Making the best use of your finances should be a key element in business planning and assessing new opportunities. With limited resources, you may need to pass up promising opportunities if pursuing them would mean starving your core business of essential funding. In today's market, it's tough to turn a profit even when you do things right. Here are five keys to stay ahead of financial challenges:
Monitoring Key Financial Management Ratios
In and of themselves the raw numbers on your balance sheet, income statement and cash flow statement have limited value. Of far more value are ratios that can be extracted from these documents. The secret to effective financial management lies in knowing which ratios to track and what they tell you about the state of your business.
Other Key Indicators to Monitor
While it is critically important to monitor a core set of financial key indicators, there are a number of "non-financial" indicators that can have a significant impact on your company's financial performance: customers, market, and sales.
Managing Cash Flow
We've all heard the saying "cash is king" and for small and medium size businesses who are growing, this is definitely the case. Cash flow is of vital importance to the health of a business.

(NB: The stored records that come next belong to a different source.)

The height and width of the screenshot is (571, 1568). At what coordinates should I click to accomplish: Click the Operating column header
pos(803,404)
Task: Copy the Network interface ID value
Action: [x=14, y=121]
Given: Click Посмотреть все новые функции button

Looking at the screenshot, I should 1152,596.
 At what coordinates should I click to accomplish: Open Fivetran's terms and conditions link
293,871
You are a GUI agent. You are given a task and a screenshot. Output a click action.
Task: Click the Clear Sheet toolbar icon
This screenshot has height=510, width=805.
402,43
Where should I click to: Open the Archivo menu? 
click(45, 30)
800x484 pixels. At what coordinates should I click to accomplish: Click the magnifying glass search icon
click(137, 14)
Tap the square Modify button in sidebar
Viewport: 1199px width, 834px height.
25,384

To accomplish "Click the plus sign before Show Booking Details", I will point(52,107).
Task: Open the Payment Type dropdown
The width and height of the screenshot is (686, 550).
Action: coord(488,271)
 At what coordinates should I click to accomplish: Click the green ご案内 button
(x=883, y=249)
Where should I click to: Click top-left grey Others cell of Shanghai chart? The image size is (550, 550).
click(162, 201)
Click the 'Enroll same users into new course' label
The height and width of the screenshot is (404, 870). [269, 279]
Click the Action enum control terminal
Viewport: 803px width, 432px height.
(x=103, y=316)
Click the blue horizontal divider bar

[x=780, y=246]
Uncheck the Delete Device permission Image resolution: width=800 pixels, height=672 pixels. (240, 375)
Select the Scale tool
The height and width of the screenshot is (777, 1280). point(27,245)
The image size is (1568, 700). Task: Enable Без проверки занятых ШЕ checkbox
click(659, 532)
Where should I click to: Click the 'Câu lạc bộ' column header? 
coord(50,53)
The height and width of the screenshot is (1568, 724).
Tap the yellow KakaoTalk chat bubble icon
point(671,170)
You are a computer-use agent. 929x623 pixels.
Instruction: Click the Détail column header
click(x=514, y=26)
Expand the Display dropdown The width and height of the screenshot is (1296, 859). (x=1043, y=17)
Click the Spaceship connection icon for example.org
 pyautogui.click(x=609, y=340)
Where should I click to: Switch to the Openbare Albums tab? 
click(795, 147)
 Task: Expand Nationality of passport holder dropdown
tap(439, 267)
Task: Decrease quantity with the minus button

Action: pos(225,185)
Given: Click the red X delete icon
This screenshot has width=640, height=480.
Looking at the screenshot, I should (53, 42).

A small to medium size business must constantly adjust to a changing market. In order to do so, it needs to take a forward-looking approach when it comes to allocating financial resources. Relying on data that only shows past performance only gives you half the story.
While forecasting is not rocket science, it will take you some time to get your predictions right. What is important is to get your figure as accurate as possible. When you are working on your forecast you will need to have the right information at hand.
The Right Tools
ERP financial management software can replace slow and cumbersome manual processes and integrate with familiar applications such as Excel. This leads to faster access to critical information and drives efficient operations, intuitive business decisions, and potential for profitable growth.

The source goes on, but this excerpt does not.